_What the exercise asks_: Reproduce the stretch of the material from the line containing "Where should I click to: Select the Box" through the line containing "1388x868 pixels. (1279, 110)", with every line kept identical.

_Available records_:
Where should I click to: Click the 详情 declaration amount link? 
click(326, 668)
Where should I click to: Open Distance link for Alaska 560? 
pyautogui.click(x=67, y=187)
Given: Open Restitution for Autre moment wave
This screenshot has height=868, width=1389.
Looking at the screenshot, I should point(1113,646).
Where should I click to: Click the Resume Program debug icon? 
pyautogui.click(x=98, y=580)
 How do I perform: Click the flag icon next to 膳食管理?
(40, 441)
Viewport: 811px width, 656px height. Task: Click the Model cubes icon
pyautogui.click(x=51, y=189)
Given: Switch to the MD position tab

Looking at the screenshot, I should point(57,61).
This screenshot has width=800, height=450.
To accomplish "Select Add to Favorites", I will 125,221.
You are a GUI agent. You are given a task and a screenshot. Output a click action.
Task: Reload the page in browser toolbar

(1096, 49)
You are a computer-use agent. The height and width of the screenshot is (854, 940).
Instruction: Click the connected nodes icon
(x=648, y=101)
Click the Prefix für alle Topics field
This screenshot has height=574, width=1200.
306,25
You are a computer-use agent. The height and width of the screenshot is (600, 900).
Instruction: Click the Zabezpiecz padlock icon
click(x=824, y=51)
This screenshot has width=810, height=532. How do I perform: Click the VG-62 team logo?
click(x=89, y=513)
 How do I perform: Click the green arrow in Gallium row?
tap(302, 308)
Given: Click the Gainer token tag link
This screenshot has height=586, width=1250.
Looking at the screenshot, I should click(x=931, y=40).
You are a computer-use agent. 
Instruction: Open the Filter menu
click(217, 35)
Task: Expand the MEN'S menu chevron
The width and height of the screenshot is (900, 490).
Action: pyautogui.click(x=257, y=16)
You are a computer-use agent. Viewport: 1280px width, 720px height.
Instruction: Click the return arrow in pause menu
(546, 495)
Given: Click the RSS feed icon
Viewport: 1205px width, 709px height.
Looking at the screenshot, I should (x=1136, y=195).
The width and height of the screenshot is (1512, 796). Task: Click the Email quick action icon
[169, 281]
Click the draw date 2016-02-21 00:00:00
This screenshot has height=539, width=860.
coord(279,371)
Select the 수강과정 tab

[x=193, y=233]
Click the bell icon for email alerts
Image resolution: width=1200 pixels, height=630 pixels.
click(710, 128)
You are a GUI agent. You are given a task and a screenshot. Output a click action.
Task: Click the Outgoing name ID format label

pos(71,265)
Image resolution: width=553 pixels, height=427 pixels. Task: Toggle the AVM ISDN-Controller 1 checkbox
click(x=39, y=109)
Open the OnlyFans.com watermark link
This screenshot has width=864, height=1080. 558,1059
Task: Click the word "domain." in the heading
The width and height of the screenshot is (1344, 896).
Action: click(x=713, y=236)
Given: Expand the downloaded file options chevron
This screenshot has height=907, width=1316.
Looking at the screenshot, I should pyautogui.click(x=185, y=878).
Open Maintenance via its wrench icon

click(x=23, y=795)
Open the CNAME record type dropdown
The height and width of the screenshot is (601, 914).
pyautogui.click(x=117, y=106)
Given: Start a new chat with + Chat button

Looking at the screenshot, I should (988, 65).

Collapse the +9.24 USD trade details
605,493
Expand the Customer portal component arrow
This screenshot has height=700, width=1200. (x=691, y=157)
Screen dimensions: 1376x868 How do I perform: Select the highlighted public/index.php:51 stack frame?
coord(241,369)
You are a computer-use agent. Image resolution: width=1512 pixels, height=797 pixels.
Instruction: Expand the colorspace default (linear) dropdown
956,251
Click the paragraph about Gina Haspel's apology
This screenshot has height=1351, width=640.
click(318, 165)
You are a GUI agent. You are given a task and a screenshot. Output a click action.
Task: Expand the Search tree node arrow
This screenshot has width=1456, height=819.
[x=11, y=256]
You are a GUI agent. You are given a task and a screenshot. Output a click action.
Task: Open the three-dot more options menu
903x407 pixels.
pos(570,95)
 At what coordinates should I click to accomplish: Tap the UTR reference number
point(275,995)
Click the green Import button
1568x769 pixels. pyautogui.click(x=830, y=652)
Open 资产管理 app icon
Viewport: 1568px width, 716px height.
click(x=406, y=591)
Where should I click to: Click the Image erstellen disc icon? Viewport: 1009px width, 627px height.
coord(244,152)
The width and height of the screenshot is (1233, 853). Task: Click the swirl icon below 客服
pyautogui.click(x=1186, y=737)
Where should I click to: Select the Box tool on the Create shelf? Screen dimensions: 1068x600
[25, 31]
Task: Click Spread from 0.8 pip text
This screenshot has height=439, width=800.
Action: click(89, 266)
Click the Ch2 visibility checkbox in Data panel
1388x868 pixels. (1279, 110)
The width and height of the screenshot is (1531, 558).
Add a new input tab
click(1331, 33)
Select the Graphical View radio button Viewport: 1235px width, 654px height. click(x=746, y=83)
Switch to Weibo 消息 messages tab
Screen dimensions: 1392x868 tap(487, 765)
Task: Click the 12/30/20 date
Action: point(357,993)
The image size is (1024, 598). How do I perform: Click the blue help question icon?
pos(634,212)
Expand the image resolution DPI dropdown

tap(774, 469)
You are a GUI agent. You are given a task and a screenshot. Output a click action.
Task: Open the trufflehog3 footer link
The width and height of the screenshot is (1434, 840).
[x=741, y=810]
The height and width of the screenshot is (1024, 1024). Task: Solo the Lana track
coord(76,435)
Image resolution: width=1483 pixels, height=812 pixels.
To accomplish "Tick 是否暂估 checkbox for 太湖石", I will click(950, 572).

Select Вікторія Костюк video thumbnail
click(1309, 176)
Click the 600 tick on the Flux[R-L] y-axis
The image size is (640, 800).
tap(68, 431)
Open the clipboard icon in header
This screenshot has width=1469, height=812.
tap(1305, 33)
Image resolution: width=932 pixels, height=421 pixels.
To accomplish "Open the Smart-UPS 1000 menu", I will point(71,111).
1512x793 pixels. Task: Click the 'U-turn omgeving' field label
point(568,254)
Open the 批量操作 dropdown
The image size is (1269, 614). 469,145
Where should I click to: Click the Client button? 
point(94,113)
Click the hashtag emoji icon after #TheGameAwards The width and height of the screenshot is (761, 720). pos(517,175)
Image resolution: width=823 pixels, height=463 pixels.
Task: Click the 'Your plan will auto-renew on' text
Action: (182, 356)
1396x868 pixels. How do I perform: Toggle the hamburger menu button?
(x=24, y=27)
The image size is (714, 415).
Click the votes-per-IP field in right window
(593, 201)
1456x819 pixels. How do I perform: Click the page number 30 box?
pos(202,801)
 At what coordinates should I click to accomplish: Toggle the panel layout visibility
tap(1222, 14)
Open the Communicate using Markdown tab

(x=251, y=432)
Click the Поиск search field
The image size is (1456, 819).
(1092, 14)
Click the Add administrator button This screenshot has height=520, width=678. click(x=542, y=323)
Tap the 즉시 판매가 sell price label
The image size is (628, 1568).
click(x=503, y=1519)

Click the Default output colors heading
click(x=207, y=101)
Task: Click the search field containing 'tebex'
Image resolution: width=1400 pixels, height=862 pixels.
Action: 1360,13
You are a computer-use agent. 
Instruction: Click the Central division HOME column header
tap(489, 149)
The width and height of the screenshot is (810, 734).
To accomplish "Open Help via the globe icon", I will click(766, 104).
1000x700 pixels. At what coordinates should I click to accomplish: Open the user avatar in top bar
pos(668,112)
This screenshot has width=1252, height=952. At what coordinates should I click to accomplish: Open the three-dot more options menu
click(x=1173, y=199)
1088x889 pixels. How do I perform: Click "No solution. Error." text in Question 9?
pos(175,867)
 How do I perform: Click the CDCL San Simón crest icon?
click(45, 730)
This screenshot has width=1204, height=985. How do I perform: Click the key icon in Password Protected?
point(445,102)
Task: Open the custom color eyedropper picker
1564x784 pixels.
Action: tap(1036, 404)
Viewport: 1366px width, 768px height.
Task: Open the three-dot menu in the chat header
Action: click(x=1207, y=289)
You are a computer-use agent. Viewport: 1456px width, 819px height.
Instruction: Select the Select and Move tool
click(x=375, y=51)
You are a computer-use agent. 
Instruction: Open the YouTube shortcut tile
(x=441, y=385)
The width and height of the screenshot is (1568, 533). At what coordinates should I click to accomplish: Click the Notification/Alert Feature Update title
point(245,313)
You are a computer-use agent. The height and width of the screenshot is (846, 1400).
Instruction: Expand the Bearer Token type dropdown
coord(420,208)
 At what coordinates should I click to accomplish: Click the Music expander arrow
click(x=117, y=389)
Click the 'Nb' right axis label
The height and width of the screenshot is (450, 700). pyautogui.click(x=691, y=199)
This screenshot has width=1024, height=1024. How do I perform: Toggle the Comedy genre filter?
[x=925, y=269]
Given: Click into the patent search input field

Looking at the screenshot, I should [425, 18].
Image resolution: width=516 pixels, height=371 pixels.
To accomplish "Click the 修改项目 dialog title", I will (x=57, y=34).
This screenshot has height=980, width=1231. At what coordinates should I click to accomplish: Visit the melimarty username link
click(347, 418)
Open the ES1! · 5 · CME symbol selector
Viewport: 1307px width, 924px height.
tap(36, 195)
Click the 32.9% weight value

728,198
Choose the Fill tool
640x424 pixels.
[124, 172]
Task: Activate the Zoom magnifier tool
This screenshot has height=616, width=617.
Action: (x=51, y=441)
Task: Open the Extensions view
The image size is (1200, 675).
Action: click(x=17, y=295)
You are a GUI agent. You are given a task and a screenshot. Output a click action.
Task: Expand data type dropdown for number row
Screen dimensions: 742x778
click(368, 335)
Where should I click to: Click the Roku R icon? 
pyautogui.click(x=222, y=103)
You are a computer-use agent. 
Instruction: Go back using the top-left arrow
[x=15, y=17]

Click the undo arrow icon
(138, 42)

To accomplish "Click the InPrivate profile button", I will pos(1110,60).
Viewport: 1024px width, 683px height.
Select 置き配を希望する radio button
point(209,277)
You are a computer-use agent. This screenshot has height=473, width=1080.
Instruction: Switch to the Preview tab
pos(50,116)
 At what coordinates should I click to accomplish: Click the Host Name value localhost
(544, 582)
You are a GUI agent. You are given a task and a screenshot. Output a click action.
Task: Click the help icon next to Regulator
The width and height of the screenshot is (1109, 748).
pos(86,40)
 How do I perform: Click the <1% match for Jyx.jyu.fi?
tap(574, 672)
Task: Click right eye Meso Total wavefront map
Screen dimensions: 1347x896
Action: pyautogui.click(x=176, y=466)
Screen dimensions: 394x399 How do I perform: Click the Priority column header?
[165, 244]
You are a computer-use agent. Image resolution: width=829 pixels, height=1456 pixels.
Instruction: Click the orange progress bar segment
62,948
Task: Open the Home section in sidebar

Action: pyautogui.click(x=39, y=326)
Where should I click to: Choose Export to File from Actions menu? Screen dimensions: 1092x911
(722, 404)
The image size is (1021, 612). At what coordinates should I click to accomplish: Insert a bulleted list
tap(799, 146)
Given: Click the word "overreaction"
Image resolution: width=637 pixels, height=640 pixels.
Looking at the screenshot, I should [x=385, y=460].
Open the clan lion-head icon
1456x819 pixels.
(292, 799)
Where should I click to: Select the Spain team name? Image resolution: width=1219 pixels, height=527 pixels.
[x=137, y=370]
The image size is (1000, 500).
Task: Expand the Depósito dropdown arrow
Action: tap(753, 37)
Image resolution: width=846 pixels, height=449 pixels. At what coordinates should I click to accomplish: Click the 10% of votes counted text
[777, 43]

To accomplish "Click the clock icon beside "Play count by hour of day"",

_Answer_:
Where should I click to: Select the Box tool on the Create shelf? Screen dimensions: 1068x600
[25, 31]
Task: Click Spread from 0.8 pip text
This screenshot has height=439, width=800.
Action: click(89, 266)
Click the Ch2 visibility checkbox in Data panel
1388x868 pixels. (1279, 110)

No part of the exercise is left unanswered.